On the flip side the leading members of the EU have been reassessing their relationship with Russia. Germany has long been Russia's best friend in the EU, but France is a more recent addition to the club; whilst since the change of government in Poland, rapprochement is gathering momentum, and a similar change of administration in the UK has also raised hopes for a fresh start in relations. The Baltic States remain prickly, but their economic problems have also made them more pragmatic in dealing with Moscow, while countries in southern Europe have thrown themselves at Moscow in an attempt to attract Russian capital.

With this in mind, it was no surprise that the summit was grounded in pragmatism, and focused on trade and economic issues. However, even in these arenas the issues are tricky and no one is expecting fast results. Brussels is not happy after Russia's increased import duties that have cost Europe €600m, whilst Russia is irked that it's application to join the World Trade Organisation is more than 16 years old now, and that it is the only major global economy not yet a member.

Medvedev used the summit to try to get Europe behind its renewed effort to accede to the international trade club, openly criticising America for holding up its bid. "Everyone, including our American partners, should agree that Russia's membership in the WTO is not a carrot they are offering us all the time as a prize for our good behaviour," the president said. "WTO membership is simply a necessary step for us to become a fully-fledged integral player in international economic processes."

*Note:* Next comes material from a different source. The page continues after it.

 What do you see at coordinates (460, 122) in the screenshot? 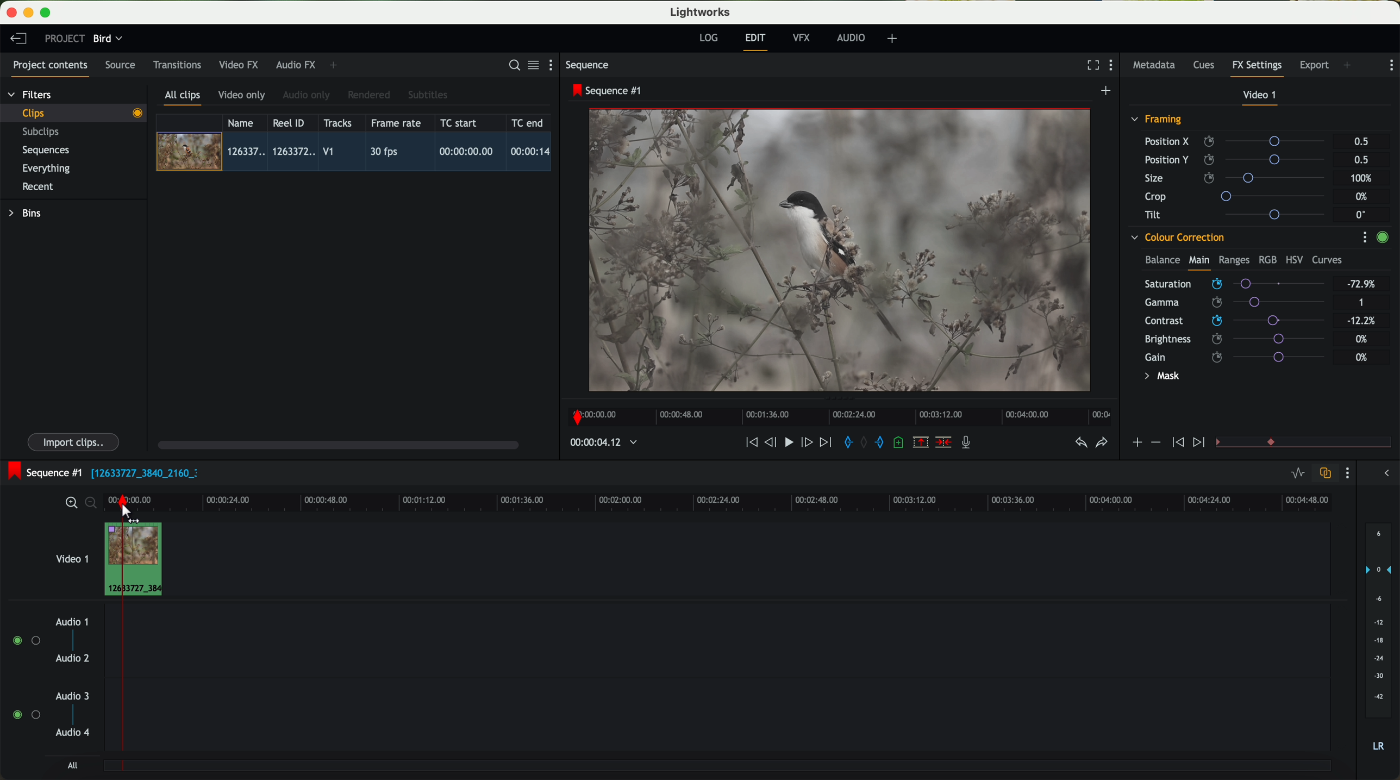
I see `TC start` at bounding box center [460, 122].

For their part, EU leaders said that they continue to support Russia's early accession to the WTO in a statement which also laid out the framework for future cooperation. That framework includes strengthening the rule of law, fighting corruption, improving Russia's investment climate and supporting it's transition to European technical regulations.

"Russia wants to present itself as a dynamic business partner offering lucrative opportunities for EU businesses by putting particular emphasis on the modernization drive. None of the items on the agenda led to a binding agreement, but that was not the point. Rather the goal was to put an end to all the bad blood between east and west and start building a working relationship," says Lilit Gevorgyan an analyst with Global Insight.